**TEXTE À ANALYSER**
+===+

Chez cette clientèle, il n’est pas rare de voir apparaître le phénomène de la cascade médicamenteuse. « Cela survient lorsqu’un médicament est prescrit pour contrer l’effet secondaire d’un autre médicament », précise la professeure Sirois. Par ailleurs, une personne qui prend le même médicament depuis de nombreuses années peut, à cause du vieillissement, voir apparaître de nouveaux effets indésirables. Ceux-ci peuvent alors être diagnostiqués à tort comme une nouvelle maladie.

Un phénomène méconnu

Selon la chercheuse de l’UQAR, beaucoup de particularités de la vieillesse, tel que la multimorbidité, demeurent méconnues des professionnels de la santé. Pourquoi? Parce que les lignes directrices de pratique clinique sont historiquement conçues pour traiter une seule maladie. « De plus, la majorité des tests pharmaceutiques sont menés sur des sujets jeunes et en bonne santé », ajoute-t-elle. Les résultats qui en découlent sont ainsi peu applicables sur des personnes vieillissantes et aux prises avec plusieurs maladies.

En outre, la littérature stipule que plus une personne consomme de médicaments, plus elle devient à risque de prendre des médicaments inappropriés. Les cliniciens doivent faire preuve d’un jugement infaillible pour évaluer les bénéfices réels de certaines prescriptions et ne pas alourdir le fardeau médicamenteux du patient.

La polypharmacie, néfaste à tout coup?

D’emblée, la polypharmacie n’est pas toujours nuisible. Mais quand le devient-elle? Pour brosser un portrait juste du phénomène, la professeure Sirois travaille à l’aide des banques de données administratives fournies par la RAMQ. « Nous sommes en plein travail de débroussaillage en ce moment. Les données analysées vont nous permettre de connaître la proportion des personnes de 65 ans et plus exposée à la polypharmacie au Québec, de suivre l’évolution du phénomène dans le temps, de définir les groupes à risque et d’évaluer les liens qui existent entre la consommation d’un médicament, les hospitalisations et la mortalité », explique la chercheuse. « Nous pourrons ainsi déterminer des combinaisons gagnantes ou néfastes entre les médicaments et établir un seuil critique pour définir une consommation trop élevée. »

C’est à la lumière de ces résultats que sera développé le système de surveillance. Pour effectuer ce travail colossal, elle s’est entourée d’une équipe chevronnée de chercheurs de partout autour du monde ainsi que de médecins, de gériâtres et de pharmaciens.

+===+

**TÂCHES À RÉALISER**
[a] D'après le texte sur la polypharmacie, quand survient la cascade médicamenteuse ?
[b] Reprenez, s'il vous plaît, le texte sur la polypharmacie en enchaînant directement après sa dernière phrase.

**INFORMATIONS**
+===+

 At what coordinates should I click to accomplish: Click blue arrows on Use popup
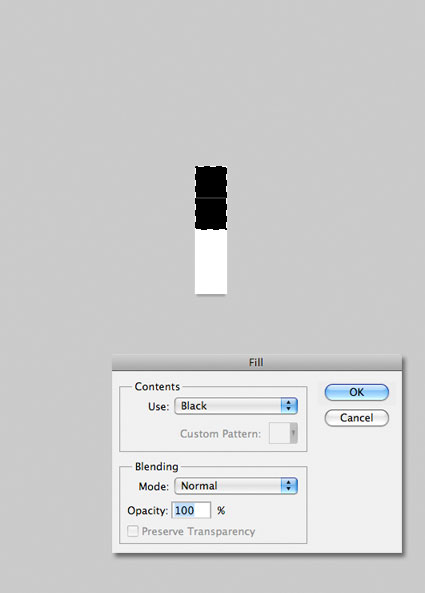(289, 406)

+===+

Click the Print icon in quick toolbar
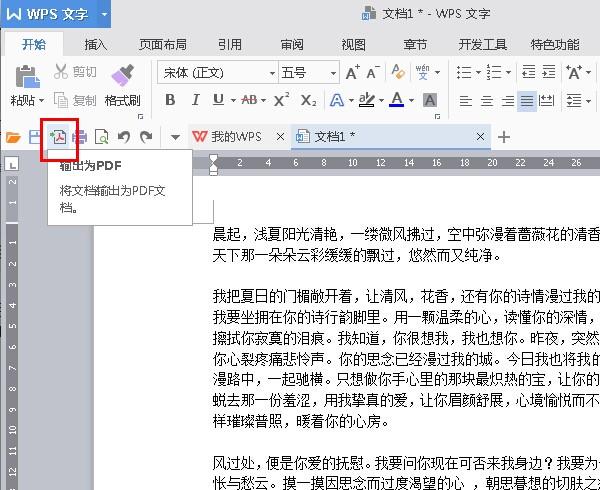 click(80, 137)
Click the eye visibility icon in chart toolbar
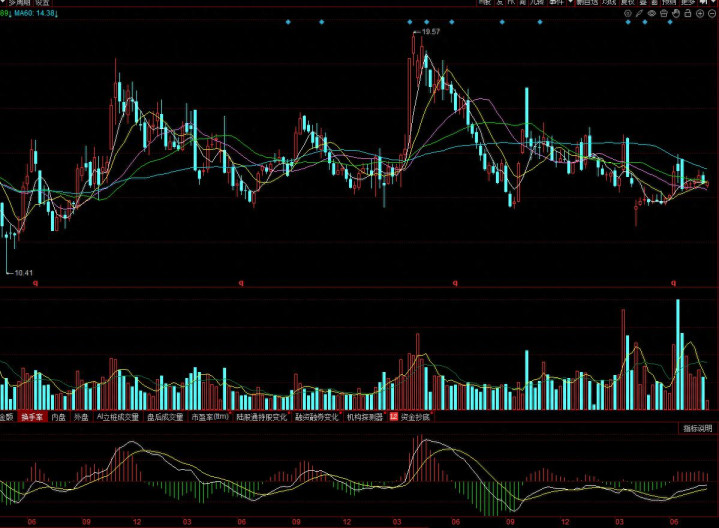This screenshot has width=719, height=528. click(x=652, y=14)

+===+

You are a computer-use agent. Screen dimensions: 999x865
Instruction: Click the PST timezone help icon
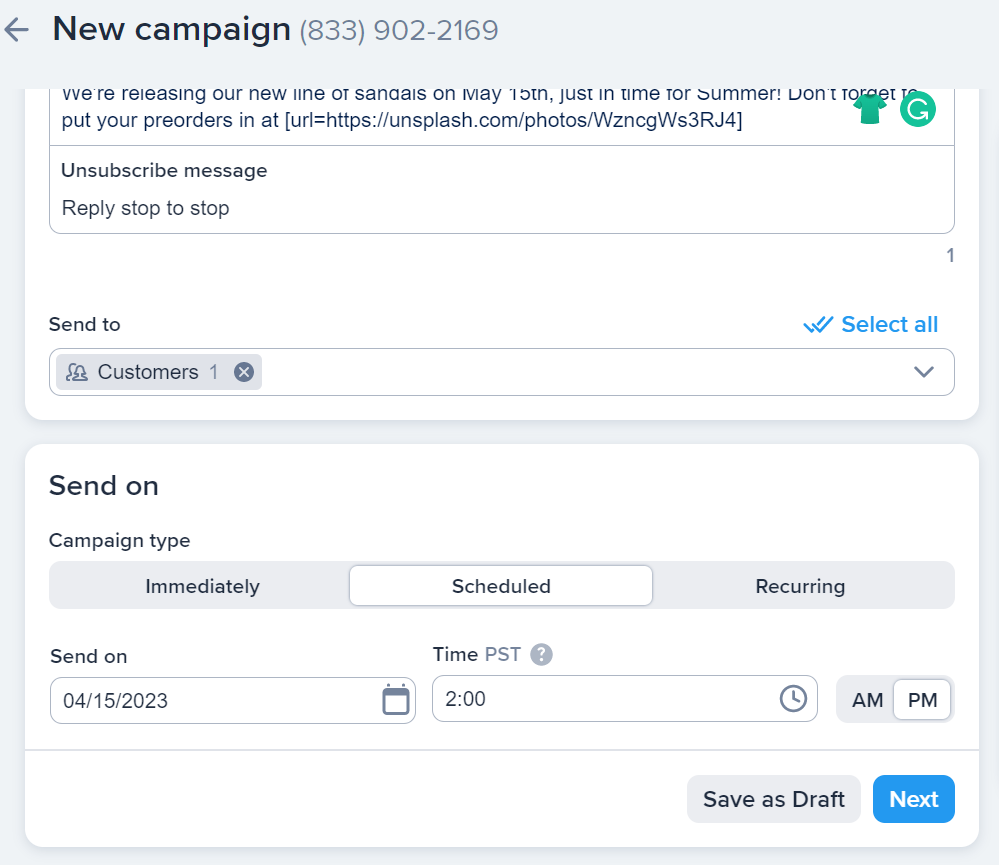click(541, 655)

+===+

**RÉPONSES PAR NUMÉRO**
[a] Lorsqu'un médicament est prescrit pour contrer l'effet secondaire d'un autre médicament.

[b]
Un parcours impressionnant

L’intérêt de Mme Sirois pour la polypharmacie n’est pas le fruit du hasard. Elle a un parcours impressionnant dans le domaine de la pharmacie avec un baccalauréat en pharmacie, une maîtrise en pharmacie d’hôpital, une maîtrise en pharmacie ainsi qu’un doctorat en pharmacoépidémiologie de l’Université Laval. C’est en 2012, dans le cadre de son postdoctorat en pharmacoépidémiologie à l’Université McGill, qu’elle commence à s’intéresser à la polypharmacie. Elle obtient d’ailleurs, dans le cadre de son doctorat et de son postdoctorat, une bourse du Fonds de recherche du Québec - santé (FRQS) pour mener à terme ses projets. Depuis l’automne 2014, elle est chercheuse associée au Centre d’excellence sur le vieillissement de Québec du Centre de recherche du CHU de Québec.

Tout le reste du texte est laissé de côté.